Knowledge gaps existing in practice causing cultural incompetence needs to be addressed because it violated the health care sector’s goal of ensuring fairness and equality in the access to services regardless of ethnic or racial orientation (Allen et al., 2012). As the World Health Organization explains, the health care sector aims at ensuring that everyone can be as healthy as possible, including the African immigrants (World Health Organization, 2020). The lack of cultural competence among health care providers that leads to African immigrants having poor health experiences violates this goal. The solution put forth by this project is the development of a cultural training program for African immigrants. This program is aimed at equipping health care providers with the right knowledge and set of skills to address the health concerns of African immigrants. The development of a cultural competence program is important because it will help in the removal of sociocultural factors that negatively impact the health experiences of African immigrants (Omenka et al., 2020).

Background

The number of African immigrants entering and settling in the United States increases almost every year (Purnell & Fenkl, 2019). This is because African immigrants prefer moving to the United States in search of better living conditions, better employment opportunities, and better health care services (Seck, 2015). However, African immigrants have been brought up in entirely different societies with completely different cultural beliefs and practices (Allen et al., 2012).

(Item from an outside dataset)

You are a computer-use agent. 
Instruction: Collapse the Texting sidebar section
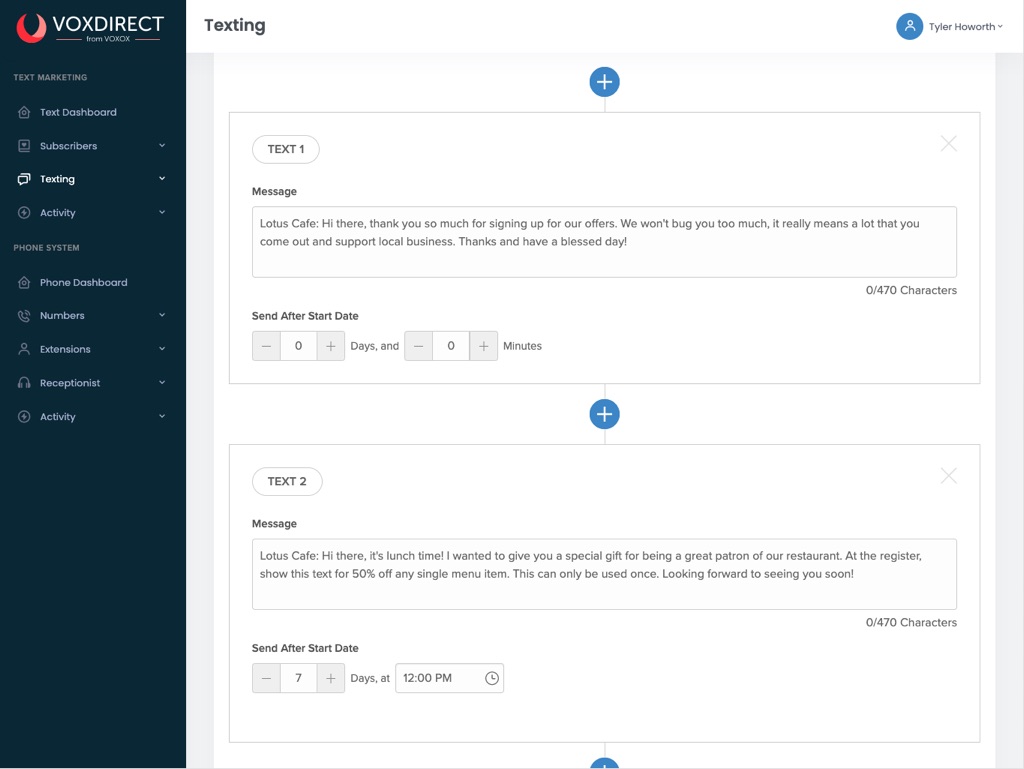pos(162,179)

The African immigrant group has unique health care needs and most of these needs are related to their cultural practices (Purnell & Fenkl, 2019). Purnell and Fenkl (2019) reported that health care providers are not devoted to finding methods of addressing these unique health care needs of African immigrants. Omenka et al. (2020) explained that the lack of cultural competence among health care providers is a crucial contributing factor to the poor health of African immigrants. Without cultural competence training, health care providers cannot effectively tackle the health care concerns of African immigrants (Kamya, 2017).

 

 

Problem Statement

The main problem faced at the project site is the lack of cultural competence training among health care providers, specifically regarding African immigrants. The facility is a primary care clinic in Garland, Texas that attends to various groups of people and the African immigrants group is one of them. However, the African immigrant group is different in terms of their health care needs since most of their medical needs are related to their culture (Asare & Sharma, 2012). The staff has not received formal training on addressing the needs of this population; therefore, they cannot deliver health services that address the cultural, social, and linguistic needs of the African immigrant group. This results in poor health conditions for African immigrants. There are several resources available that are not being used, and this project plans to address these gaps.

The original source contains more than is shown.